> [WORK INSTRUCTIONS]: Look over the entries that follow. Report how many lines contain "each", with nothing else.

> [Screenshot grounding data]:
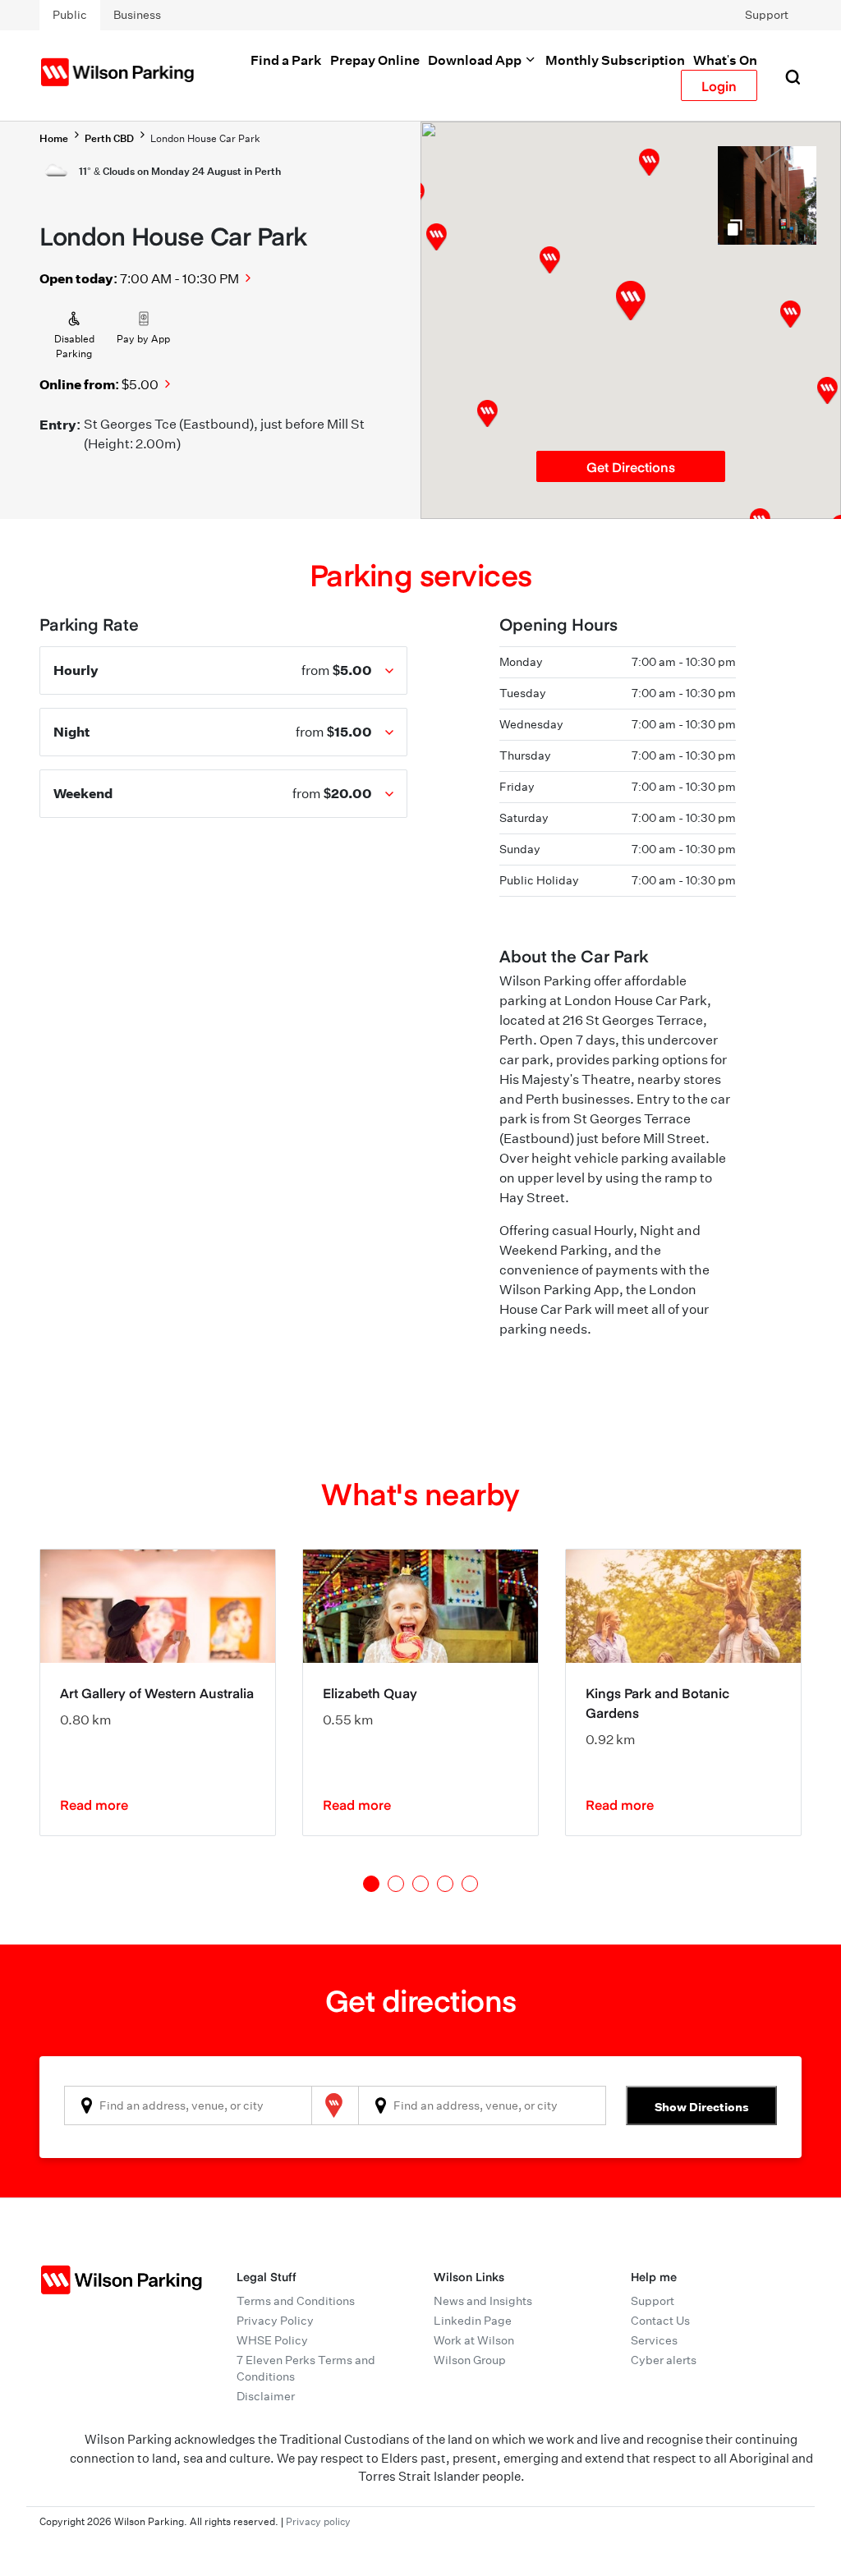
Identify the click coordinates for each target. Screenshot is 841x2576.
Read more (94, 1804)
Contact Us (660, 2320)
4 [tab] (445, 1884)
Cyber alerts (663, 2360)
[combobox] (188, 2105)
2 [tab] (396, 1884)
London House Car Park (205, 138)
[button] (550, 260)
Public (70, 14)
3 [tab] (420, 1884)
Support (766, 14)
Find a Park (286, 60)
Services (654, 2340)
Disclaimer (266, 2396)
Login (719, 85)
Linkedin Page (473, 2320)
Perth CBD (109, 138)
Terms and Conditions (296, 2300)
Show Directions (702, 2107)
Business (137, 14)
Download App (476, 60)
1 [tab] (371, 1884)
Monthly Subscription (615, 60)
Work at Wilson (474, 2340)
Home (53, 138)
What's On (725, 60)
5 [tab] (470, 1884)
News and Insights (483, 2300)
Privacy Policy (275, 2320)
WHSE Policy (272, 2340)
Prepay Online (375, 60)
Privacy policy (318, 2521)
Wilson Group (470, 2360)
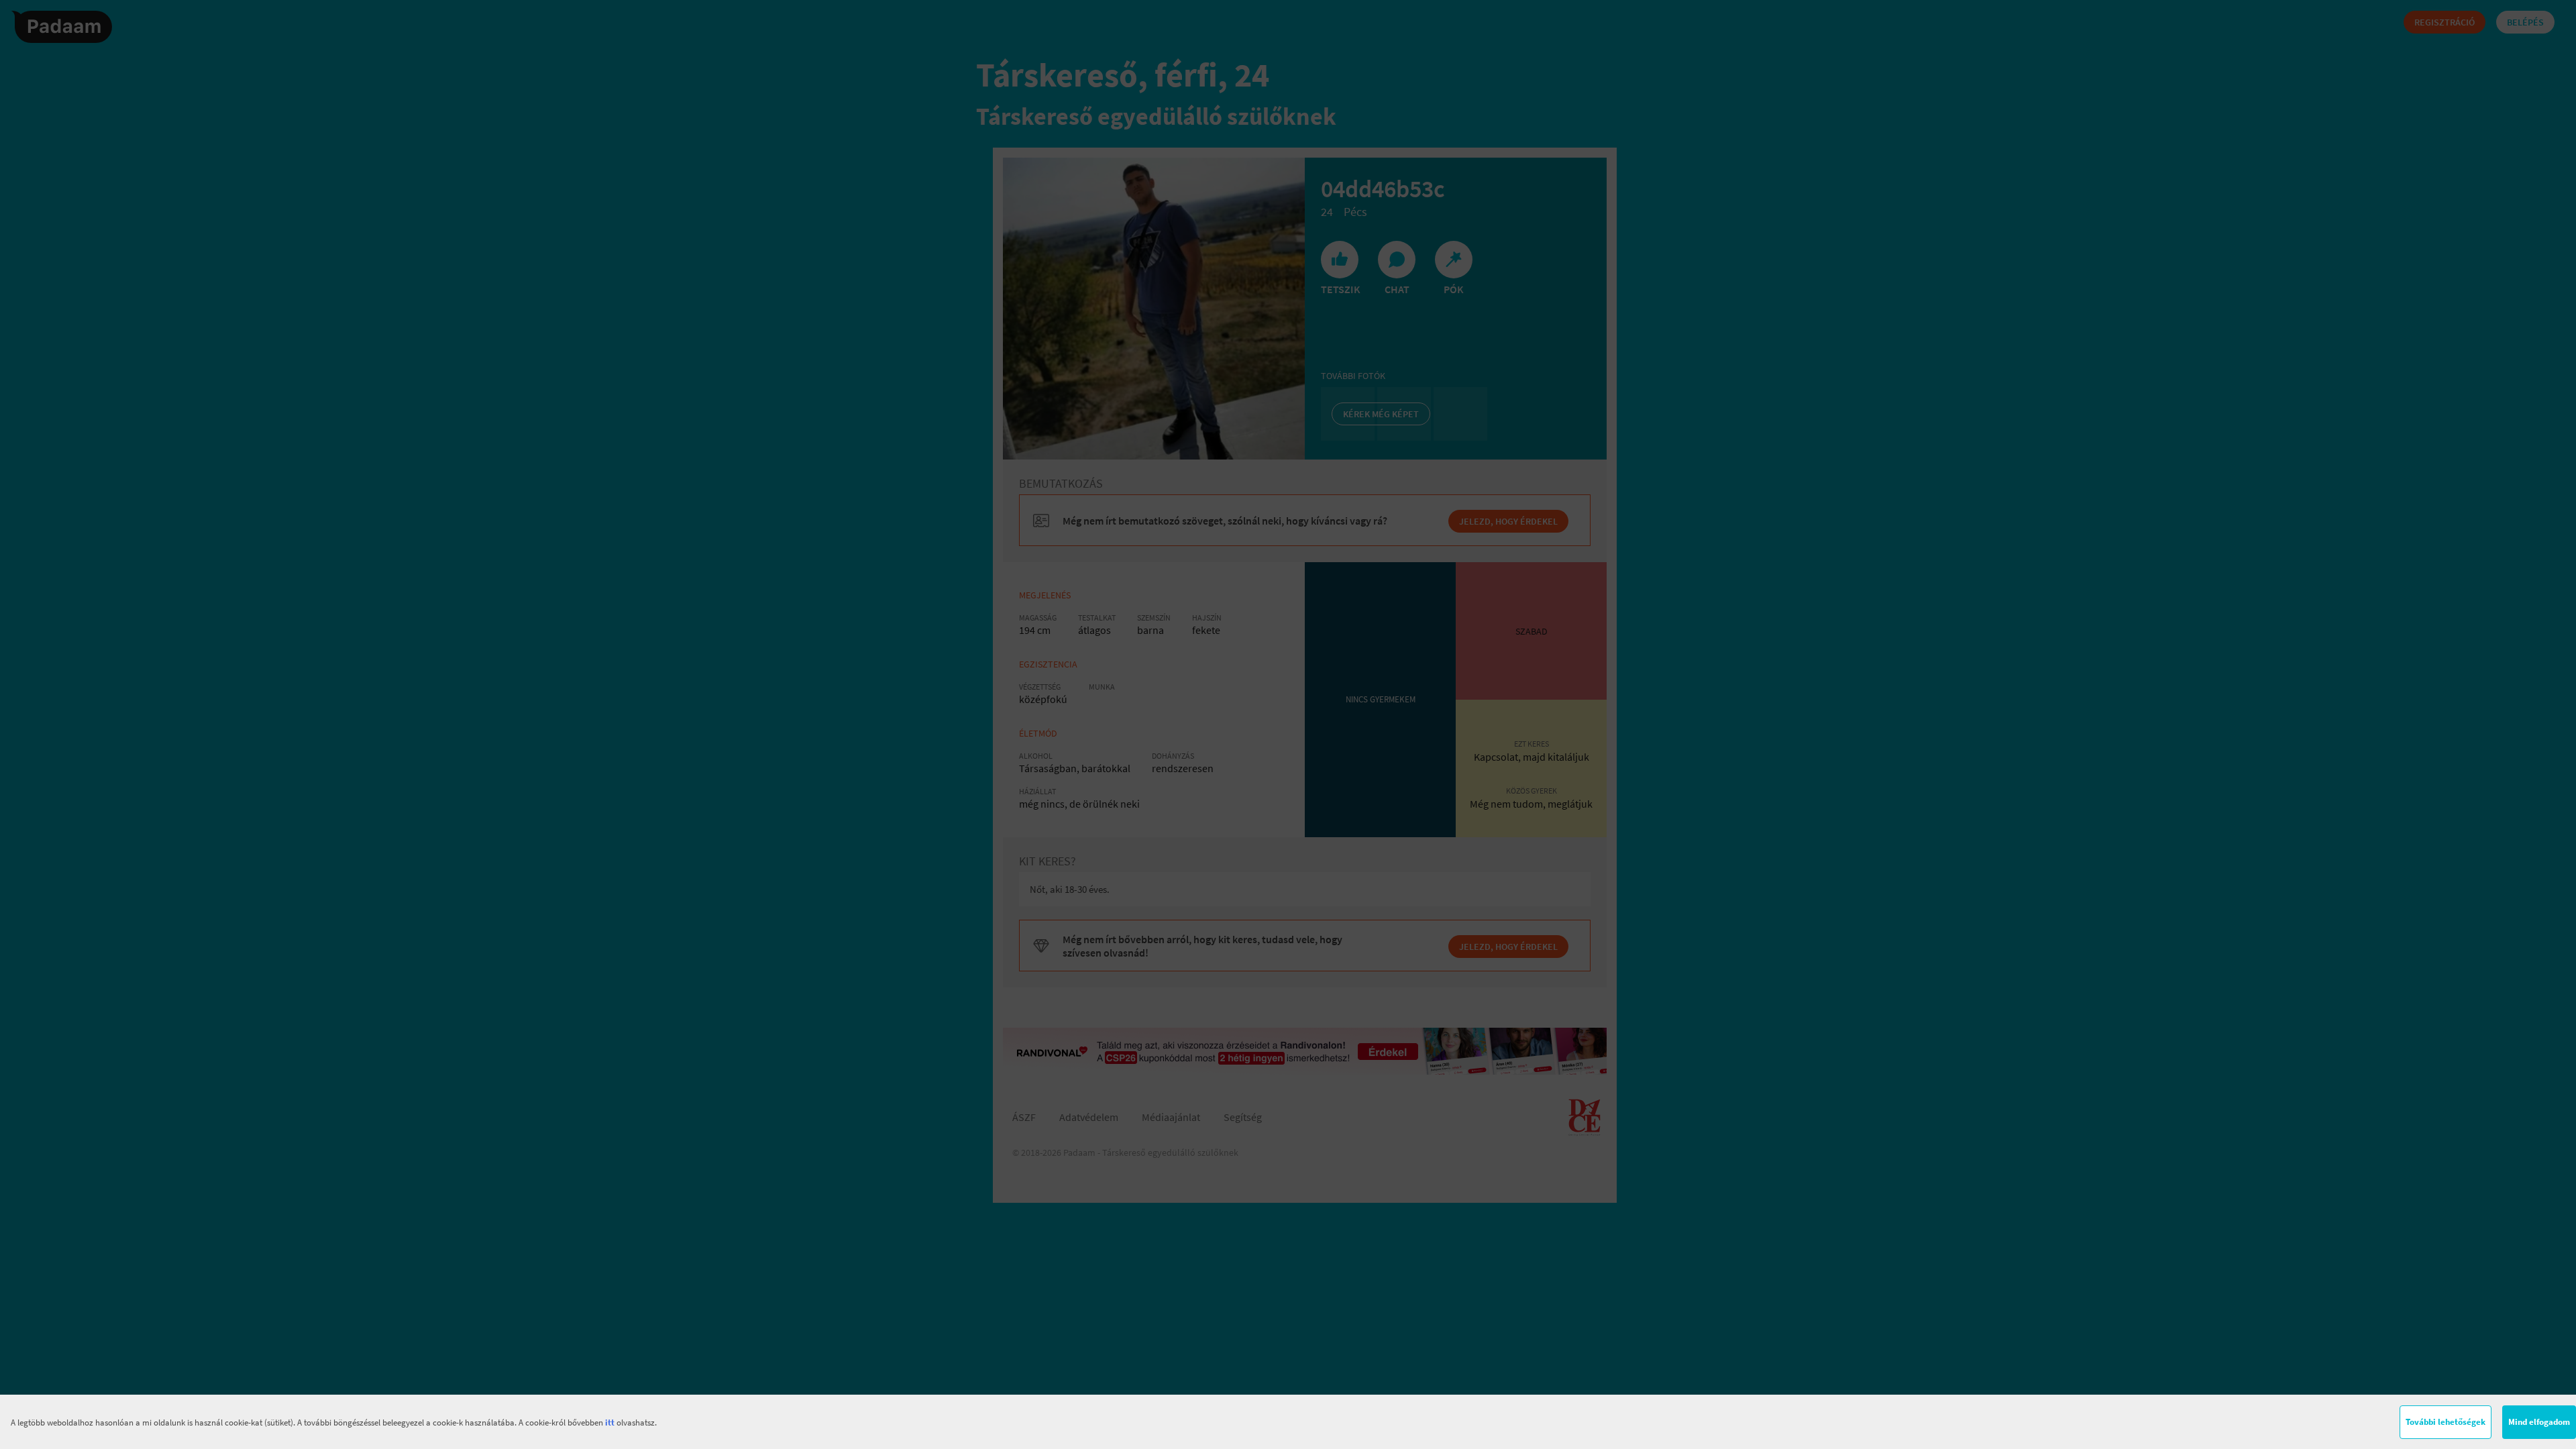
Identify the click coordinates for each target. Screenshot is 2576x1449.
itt (609, 1422)
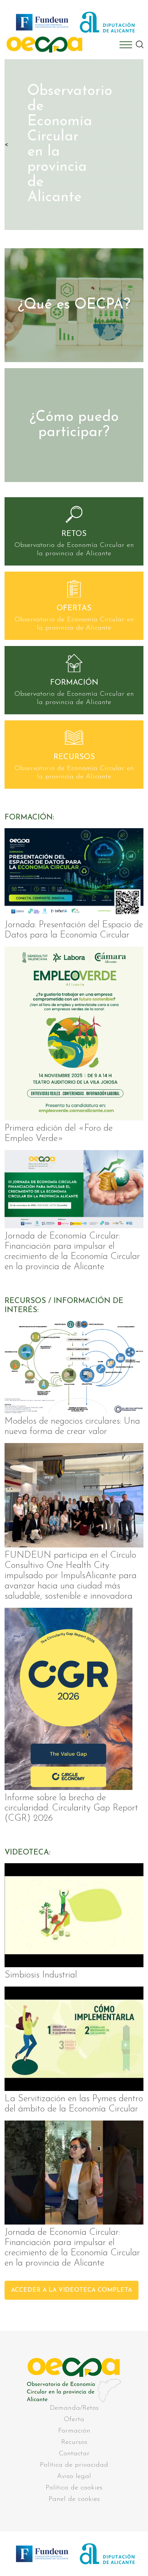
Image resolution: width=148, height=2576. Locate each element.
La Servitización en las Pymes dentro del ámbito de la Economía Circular (74, 2104)
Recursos (74, 2442)
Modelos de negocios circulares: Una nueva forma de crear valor (72, 1426)
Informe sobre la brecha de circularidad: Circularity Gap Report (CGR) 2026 (71, 1808)
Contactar (74, 2453)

> [WRITTEN RESPONSE]: 3